Chrome 83 Enhanced Safe Browsing, New Privacy and Security Controls
Google released Chrome 83 this week with patches for a total of 38 vulnerabilities, enhanced protection for secure browsing and updated privacy and security checks for the stable channel.
The new version of Chrome, Advanced Security for Safe Browsing, is designed to provide users with a higher level of security while browsing by improving protection against unsafe websites and downloads.
For users who subscribe to Chrome and other Google applications (such as Gmail, Drive, etc.), the company says it provides protection based on a global picture of the threats and attacks that occur against the user’s account online.
With Safe Browsing, Google explains, the list of sites classified as malicious is updated every 30 minutes, but it is a long window where some phishing sites go unnoticed when you switch domains.

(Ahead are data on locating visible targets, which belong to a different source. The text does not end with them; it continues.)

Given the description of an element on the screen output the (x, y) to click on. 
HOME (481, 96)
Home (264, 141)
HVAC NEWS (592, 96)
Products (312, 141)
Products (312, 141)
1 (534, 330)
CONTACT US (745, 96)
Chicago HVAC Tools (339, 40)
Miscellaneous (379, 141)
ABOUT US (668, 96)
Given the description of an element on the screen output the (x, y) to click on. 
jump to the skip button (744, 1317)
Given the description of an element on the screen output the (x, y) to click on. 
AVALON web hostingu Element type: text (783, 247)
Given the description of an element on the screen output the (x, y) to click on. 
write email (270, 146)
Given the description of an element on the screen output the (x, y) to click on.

In contrast, Chrome’s enhanced browsing security allows it to check for unusual URLs in real time, allowing it to detect threats more quickly. In addition, a small example of a suspicious page or download is sent to Google to protect other users.
For registered users, the data is linked to their Google account. This way, if an attack on your browser or account is detected, you can set up protection for the user. After a short period of time, the data is anonymised.
Users can enable this feature by going to Privacy and Security > Security > Advanced Protection under Secure Browsing. The feature will gradually be distributed in Chrome 83 and will also be available on Android, a future version.
According to Google, Chrome 83 also enables users to more intuitively manage the privacy and security settings on their desktops, simplify cookie management, reorganize controls in website settings, improve control over data exchanged with Google to be stored in Google Accounts and shared between devices, and the Clear Viewing Data option is now a leader in privacy and security.
The browser also provides a security check that allows users to confirm that they are safe when using Chrome. This allows them to check if passwords stored in Chrome have been compromised, if safe browsing has been disabled, if the latest version of Chrome has been installed and if malicious extensions are being used.
By default, Chrome also blocks third-party cookies in Incognito mode and provides significant control over these cookies in the New tab. This allows users to allow the use of third party cookies for certain sites.
The new version of Chrome also includes a DNS security system, which uses DNS-on-HTTPS to encrypt DNS queries so that attackers do not know which sites the user is accessing. The browser automatically switches to DNS-on-HTTPS mode if the ISP supports it, but users can fully configure or disable this feature under Advanced Security.
Of the 38 vulnerabilities identified in the new version of Chrome, 27 have been reported by external researchers, reports Google. These include five high defects, seventeen moderately serious defects and five low-risk defects.
The main weaknesses are the following: CVE-2020-6465 (use after freeware in read-only mode), CVE-2020-6466 (use after freeware in media mode), CVE-2020-6467 (use after freeware in WebRTC), CVE-2020-6468 (typing error in V8), and CVE-2020-6469 (insufficient policy enforcement in development tools).
For the first two vulnerabilities, Google paid $20,000 and $15,000 for the errors. Each of the following two errors earned the investigators $7,500, the fifth $5,000. According to Google, the company has paid more than $75,000 in total to researchers working with error messages.
That’s what it looks like: Serious vulnerabilities in Chrome, Firefox repaired
Ionat Argir is the international correspondent for Security Week.